What needs to be done: Reproduce each of the following lines verbatim.

Exercise input:
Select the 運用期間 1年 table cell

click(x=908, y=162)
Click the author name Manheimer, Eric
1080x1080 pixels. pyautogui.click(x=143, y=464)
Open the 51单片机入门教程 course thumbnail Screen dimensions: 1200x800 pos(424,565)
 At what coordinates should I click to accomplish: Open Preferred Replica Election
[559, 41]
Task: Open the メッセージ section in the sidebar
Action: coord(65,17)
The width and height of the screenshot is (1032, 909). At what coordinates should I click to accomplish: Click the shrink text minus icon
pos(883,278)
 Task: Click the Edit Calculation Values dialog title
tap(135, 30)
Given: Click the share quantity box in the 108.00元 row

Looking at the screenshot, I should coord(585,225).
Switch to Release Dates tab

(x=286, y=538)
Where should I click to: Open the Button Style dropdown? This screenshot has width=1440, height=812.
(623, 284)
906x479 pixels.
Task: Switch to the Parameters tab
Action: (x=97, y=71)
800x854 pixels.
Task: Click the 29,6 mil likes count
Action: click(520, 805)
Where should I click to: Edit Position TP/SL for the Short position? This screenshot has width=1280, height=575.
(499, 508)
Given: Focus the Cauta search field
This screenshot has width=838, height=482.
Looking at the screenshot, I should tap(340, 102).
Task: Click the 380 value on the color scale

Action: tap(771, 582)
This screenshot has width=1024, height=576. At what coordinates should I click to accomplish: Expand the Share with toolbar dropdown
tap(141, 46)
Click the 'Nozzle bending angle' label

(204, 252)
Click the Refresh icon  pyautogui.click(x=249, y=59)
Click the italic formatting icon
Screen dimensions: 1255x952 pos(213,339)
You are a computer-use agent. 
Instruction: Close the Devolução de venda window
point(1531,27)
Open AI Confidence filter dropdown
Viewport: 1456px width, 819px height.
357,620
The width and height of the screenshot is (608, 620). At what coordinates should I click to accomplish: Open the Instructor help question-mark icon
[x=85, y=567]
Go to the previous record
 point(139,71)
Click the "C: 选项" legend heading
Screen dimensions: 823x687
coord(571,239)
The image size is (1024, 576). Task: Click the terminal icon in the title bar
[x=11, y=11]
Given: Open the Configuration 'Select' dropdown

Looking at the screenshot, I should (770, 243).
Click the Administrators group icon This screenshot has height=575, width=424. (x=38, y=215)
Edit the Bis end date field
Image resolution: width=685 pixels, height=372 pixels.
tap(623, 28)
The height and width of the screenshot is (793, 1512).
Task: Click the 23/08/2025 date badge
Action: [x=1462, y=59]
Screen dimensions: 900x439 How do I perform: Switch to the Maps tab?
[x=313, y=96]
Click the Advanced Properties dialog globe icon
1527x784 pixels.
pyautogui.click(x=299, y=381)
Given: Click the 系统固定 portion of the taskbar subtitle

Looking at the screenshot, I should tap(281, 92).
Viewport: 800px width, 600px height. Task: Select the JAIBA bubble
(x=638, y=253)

Result of this task:
Select the 運用期間 1年 table cell

click(x=908, y=162)
Click the author name Manheimer, Eric
1080x1080 pixels. pyautogui.click(x=143, y=464)
Open the 51单片机入门教程 course thumbnail Screen dimensions: 1200x800 pos(424,565)
 At what coordinates should I click to accomplish: Open Preferred Replica Election
[559, 41]
Task: Open the メッセージ section in the sidebar
Action: coord(65,17)
The width and height of the screenshot is (1032, 909). At what coordinates should I click to accomplish: Click the shrink text minus icon
pos(883,278)
 Task: Click the Edit Calculation Values dialog title
tap(135, 30)
Given: Click the share quantity box in the 108.00元 row

Looking at the screenshot, I should coord(585,225).
Switch to Release Dates tab

(x=286, y=538)
Where should I click to: Open the Button Style dropdown? This screenshot has width=1440, height=812.
(623, 284)
906x479 pixels.
Task: Switch to the Parameters tab
Action: (x=97, y=71)
800x854 pixels.
Task: Click the 29,6 mil likes count
Action: click(520, 805)
Where should I click to: Edit Position TP/SL for the Short position? This screenshot has width=1280, height=575.
(499, 508)
Given: Focus the Cauta search field
This screenshot has width=838, height=482.
Looking at the screenshot, I should tap(340, 102).
Task: Click the 380 value on the color scale

Action: tap(771, 582)
This screenshot has width=1024, height=576. At what coordinates should I click to accomplish: Expand the Share with toolbar dropdown
tap(141, 46)
Click the 'Nozzle bending angle' label

(204, 252)
Click the Refresh icon  pyautogui.click(x=249, y=59)
Click the italic formatting icon
Screen dimensions: 1255x952 pos(213,339)
You are a computer-use agent. 
Instruction: Close the Devolução de venda window
point(1531,27)
Open AI Confidence filter dropdown
Viewport: 1456px width, 819px height.
357,620
The width and height of the screenshot is (608, 620). At what coordinates should I click to accomplish: Open the Instructor help question-mark icon
[x=85, y=567]
Go to the previous record
 point(139,71)
Click the "C: 选项" legend heading
Screen dimensions: 823x687
coord(571,239)
The image size is (1024, 576). Task: Click the terminal icon in the title bar
[x=11, y=11]
Given: Open the Configuration 'Select' dropdown

Looking at the screenshot, I should (770, 243).
Click the Administrators group icon This screenshot has height=575, width=424. (x=38, y=215)
Edit the Bis end date field
Image resolution: width=685 pixels, height=372 pixels.
tap(623, 28)
The height and width of the screenshot is (793, 1512).
Task: Click the 23/08/2025 date badge
Action: [x=1462, y=59]
Screen dimensions: 900x439 How do I perform: Switch to the Maps tab?
[x=313, y=96]
Click the Advanced Properties dialog globe icon
1527x784 pixels.
pyautogui.click(x=299, y=381)
Given: Click the 系统固定 portion of the taskbar subtitle

Looking at the screenshot, I should tap(281, 92).
Viewport: 800px width, 600px height. Task: Select the JAIBA bubble
(x=638, y=253)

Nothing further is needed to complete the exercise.